Pregnancy and parturition are still possible after the healing of spontaneous or traumatic ruptures of the uterus; but it must be remembered that after such serious injuries, as after extensive operative procedures on the pelvic organs, widespread peritoneal inflammation is apt to occur, with perimetritic and parametritic exudations, leading commonly to sterility.

Amputation of the vaginal portion of the cervix, an operation sometimes undertaken for the relief of sterility in cases of hypertrophy of the cervix, may on the other hand lead to sterility in cases in which a cicatricial stenosis of the cervical canal results from the operation.

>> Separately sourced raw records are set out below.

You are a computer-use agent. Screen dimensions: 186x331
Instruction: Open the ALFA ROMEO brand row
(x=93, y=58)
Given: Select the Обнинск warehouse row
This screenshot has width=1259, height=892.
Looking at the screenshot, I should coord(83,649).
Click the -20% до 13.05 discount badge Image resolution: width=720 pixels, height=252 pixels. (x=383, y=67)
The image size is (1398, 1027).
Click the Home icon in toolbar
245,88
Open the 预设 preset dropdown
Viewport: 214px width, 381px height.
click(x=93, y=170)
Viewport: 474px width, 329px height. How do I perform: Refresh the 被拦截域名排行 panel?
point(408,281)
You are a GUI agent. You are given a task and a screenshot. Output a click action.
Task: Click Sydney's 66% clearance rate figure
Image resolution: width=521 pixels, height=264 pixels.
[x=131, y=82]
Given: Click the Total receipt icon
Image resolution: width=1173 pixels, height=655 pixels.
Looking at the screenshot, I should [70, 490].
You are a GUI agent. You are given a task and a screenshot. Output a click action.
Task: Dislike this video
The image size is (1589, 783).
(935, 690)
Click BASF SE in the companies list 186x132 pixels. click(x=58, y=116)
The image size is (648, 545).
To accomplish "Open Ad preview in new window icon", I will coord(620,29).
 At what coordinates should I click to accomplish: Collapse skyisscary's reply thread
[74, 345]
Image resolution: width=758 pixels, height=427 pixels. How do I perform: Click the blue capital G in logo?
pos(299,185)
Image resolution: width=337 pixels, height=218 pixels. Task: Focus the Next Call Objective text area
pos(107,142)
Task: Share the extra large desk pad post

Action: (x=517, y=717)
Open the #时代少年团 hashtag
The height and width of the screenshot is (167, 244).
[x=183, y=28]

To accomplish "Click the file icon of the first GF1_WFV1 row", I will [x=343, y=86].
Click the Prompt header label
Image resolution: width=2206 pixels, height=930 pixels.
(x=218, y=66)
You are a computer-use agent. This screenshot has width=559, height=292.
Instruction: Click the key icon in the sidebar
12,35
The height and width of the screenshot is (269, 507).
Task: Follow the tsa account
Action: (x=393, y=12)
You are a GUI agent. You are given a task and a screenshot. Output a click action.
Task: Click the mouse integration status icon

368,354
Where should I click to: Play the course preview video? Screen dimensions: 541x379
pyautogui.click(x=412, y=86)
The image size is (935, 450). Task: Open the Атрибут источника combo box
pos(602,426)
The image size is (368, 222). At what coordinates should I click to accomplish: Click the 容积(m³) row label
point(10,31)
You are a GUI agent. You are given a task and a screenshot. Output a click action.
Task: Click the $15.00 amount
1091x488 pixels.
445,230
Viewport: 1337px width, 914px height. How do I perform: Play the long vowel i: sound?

By the too frequent application of caustics to the cervical canal, or by the employment of these agents in too powerful a form, occlusion of the os externum may be caused, or even adhesion of the opposing walls of the vagina just below the cervix, thus giving rise to sterility. Rough use, also, of the uterine sound, and maladroit and violent gynecological massage, have often enough been responsible for the occurrence of sterility, by giving rise to perimetritic inflammation. Landau enumerates among the causes of intrapelvic abscesses, “whereby the specific functions of womanhood are nullified in consequence of degeneration of the tubes or the ovaries,” “certain therapeutic procedures,” and more especially, intra-uterine therapy, (the use of the sound, curettage, injections, cauterization), and operations on the cervix or the vagina, on which intrapelvic inflammation and even suppuration has ensued. How easily pelvic peritonitis and its consequences lead to sterility in women, has been shown many times in the course of our exposition of this subject.

Finally, we must class with operative sterility the result of surgical procedure undertaken by gynecologists to save women, whose lives have already been seriously threatened by pregnancy or parturition, from a repetition of this experience. In such cases, Blundell recommends division of the Fallopian tubes, having found from experiments upon rabbits that this is a safe and certain means for the prevention of conception. Frorieps and Kocks have both frequently brought about an artificial sterility in women by closure of the tubes, the first-named by cauterization with nitrate of silver—the caustic being attached to the end of a piece of whalebone and introduced through a canula into the uterine orifice of the Fallopian tube—whilst Kocks has constructed for the same purpose a galvano-caustic uterine sound, which is only rendered red-hot by passage of the current after it has been introduced into the uterine ostium of the tube. Both these methods are in the first place too uncertain to be relied upon for the attainment of the desired end, and in the second place their employment appears to be neither easy, nor free from danger.

As the importance of conservative methods of procedure becomes once more fully recognized in modern gynecology, cases of operative sterility will become ever more and more rare.